Daniel also responded to a common question about housing for formerly homeless people: Given that it costs so much to build housing in Seattle, why not move people from here to places where housing is cheaper, like Puyallup or Enumclaw?

Learn from one of the region’s hands-on experts on homelessness by listening to Seattle Nice now, and if you like the show, please leave a five-star review on Apple podcasts; it really helps us get the word out about the show!

4 thoughts on “Seattle Nice: Real Solutions to Homelessness with DESC’s Daniel Malone”
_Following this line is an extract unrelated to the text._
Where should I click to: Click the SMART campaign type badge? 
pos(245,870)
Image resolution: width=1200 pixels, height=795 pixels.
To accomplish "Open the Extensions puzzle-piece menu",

  1. People seriously need to pay attention to the data that is found in the One Night Count/Count us in surveys. A plurality of respondents admitted to drug or alcohol addiction, and a larger number say they have one or more disabilities (some governments count alcoholism as a disability, some count drug addiction as a disability, some don’t count either). If a person is actively using long enough, it is bound to affect job performance, and people lose their jobs. THAT was a large portion of the reason people are/were homeless. The actual percentage of people who said they were homeless due to high rent was lower than the other factors.

    DESC may be helpful to people experiencing homelessness, but they are truly awful to most neighbors of some of their not-very-supported living apartments. The residents are free to do drugs, so drug dealers are just right outside the doors, ruining neighborhoods where people had just bought brand-new townhomes before one of those not-very-supported living apartments was built. The DESC (and other similar organizations) have inadequate staffing and not nearly enough rules to keep their residents from terrorizing neighbors, breaking into neighbors’ property, destroying and stealing property, and more. Numerous overdose deaths, assaults, rapes, and stillborn babies have occurred in just one of those properties on 96th Ave N & N Aurora.

    DESC’s model has worked in a few places, but the further from downtown, the worse the oversight is. And given that our tax dollars fund DESC (and similar organizations), we demand greater accountability.

    1. I SO agree! And the depredations to which these (I call them) wet houses subject their neighbors is rarely mentioned, and never in my experience by local news or politicians. I live not too far from the building you discuss and those folks are making their way south, too. Just a few days ago at 85th and Aurora some “person” attacked 3 14 year old girls. He was found armed with a marine knife, and other weapons and drugs were also discovered. https://spdblotter.seattle.gov/2024/10/23/man-arrested-for-harassing-teen-girls-with-combat-knife-weapons-and-narcotics-recovered/. Possibly a resident of the 96th house, or maybe from one of those 2 new apartment buildings just north of 85th on the east side of Aurora. It’s not clear on which side of the street this attack occurred, but there’s a bus stop on that side so … Anyway, why are we as a city allowing a minority of folks who for whatever reasons are not willing or able to function as productive healthy members of society prey on the majority? We are rewarding behavior we need to be sanctioning. And the pious don’t do anything to compensate the suffering and losses the majority are experiencing. Cray cray!

  2. Very good interview. Only complaint: wish someone had brought up the underlying reason for homelessness in Seattle: lack of building enough housing. Two or more times Malone said “high rent” but high rent is a result of lack of sufficient housing for the growth in population, no the cause in itself. Made me wonder if Malone did not want to say that explicitly because it might anger some of the people DESC relies on funding from such as Mayor Harrell.

  3. Is it possible to get a transcription of this pod? I can’t listen to podcasts but am interested in what this person has to say.